Walaupun status Ketua Panitia IKA Unhas adalah tersangka, Rahmansyah tidak ditahan dengan alasan kooperatif selama pemeriksaan kasus tarik tambang maut.
“(Tidak dilakukan penahanan) karena tersangka kooperatif,” tuturnya.
Lebih lanjut, pihak kepolisian menyebutkan alasan Ketua Panitia IKA Unhas berstatus sebagai tersangka adalah karena dirinya merupakan pihak penanggungjawab dalam acara yang menyebabkan meninggalnya salah satu peserta tarik tambang maut bernama Masyita.
“Perannya dia sebagai penanggungjawab,” katanya.
Oleh karena itu, Rahmansyah akan dikenakan Pasal 259 KUHP dan Pasal 360 KUHP.
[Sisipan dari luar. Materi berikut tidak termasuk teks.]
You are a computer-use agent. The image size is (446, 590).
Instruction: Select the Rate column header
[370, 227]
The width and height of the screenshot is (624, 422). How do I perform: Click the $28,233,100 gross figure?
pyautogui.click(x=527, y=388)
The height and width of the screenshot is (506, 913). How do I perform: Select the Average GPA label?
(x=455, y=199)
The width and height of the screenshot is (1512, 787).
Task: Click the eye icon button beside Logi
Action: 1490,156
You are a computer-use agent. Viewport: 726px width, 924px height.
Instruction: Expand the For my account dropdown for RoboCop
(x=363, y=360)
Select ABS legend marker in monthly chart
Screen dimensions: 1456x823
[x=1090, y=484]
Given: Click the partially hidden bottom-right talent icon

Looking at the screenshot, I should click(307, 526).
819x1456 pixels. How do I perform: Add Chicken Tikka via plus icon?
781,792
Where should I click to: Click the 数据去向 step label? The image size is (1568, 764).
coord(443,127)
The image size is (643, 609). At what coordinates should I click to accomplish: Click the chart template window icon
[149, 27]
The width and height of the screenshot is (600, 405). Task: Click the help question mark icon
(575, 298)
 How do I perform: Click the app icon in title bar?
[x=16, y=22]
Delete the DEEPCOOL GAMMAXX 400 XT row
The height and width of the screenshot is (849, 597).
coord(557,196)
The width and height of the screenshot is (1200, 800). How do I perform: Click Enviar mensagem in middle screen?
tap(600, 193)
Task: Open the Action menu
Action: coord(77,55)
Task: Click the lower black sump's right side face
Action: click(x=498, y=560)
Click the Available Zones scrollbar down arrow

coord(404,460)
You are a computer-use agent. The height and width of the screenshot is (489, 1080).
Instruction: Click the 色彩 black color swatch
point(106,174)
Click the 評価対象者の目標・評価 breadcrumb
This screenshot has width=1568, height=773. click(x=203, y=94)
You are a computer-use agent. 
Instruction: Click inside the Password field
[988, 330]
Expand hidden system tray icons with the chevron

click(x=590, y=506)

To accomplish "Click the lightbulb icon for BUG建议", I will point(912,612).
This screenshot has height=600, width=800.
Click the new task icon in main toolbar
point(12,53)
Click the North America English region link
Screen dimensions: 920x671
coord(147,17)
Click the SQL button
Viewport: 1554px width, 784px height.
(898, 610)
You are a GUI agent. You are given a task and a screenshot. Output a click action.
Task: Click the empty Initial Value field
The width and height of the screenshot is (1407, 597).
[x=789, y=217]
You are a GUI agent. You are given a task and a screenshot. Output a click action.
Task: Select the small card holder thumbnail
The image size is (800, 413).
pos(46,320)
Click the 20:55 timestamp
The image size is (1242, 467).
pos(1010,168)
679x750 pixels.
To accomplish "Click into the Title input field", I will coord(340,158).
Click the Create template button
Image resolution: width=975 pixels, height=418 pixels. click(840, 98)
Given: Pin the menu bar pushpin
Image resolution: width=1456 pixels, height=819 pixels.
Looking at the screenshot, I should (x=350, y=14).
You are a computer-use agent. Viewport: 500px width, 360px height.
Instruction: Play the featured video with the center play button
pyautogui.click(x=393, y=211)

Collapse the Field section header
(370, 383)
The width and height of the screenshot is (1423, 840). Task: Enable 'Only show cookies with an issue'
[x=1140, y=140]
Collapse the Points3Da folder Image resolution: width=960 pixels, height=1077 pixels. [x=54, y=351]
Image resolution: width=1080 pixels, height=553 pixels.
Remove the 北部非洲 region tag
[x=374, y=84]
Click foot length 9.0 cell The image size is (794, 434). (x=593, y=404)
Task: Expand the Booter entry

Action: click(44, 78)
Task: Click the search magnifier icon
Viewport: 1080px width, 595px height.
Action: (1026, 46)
25 orang saksi sudah diperiksa terkait insiden maut tersebut. Dari hasil penyelidikan, polisi berhasil menemukan unsur pidana dalam kasus ini.
“Adapun pemeriksaan itu sebenarnya gunanya apa, akan melihat apakah di dalam peristiwa tersebut ada peristiwa pidana,” ucapnya.
Sebagai informasi, acara tarik tambang IKA Unhas Sulawesi Selatan dilaksanakan pada Minggu 18 Desember 2022.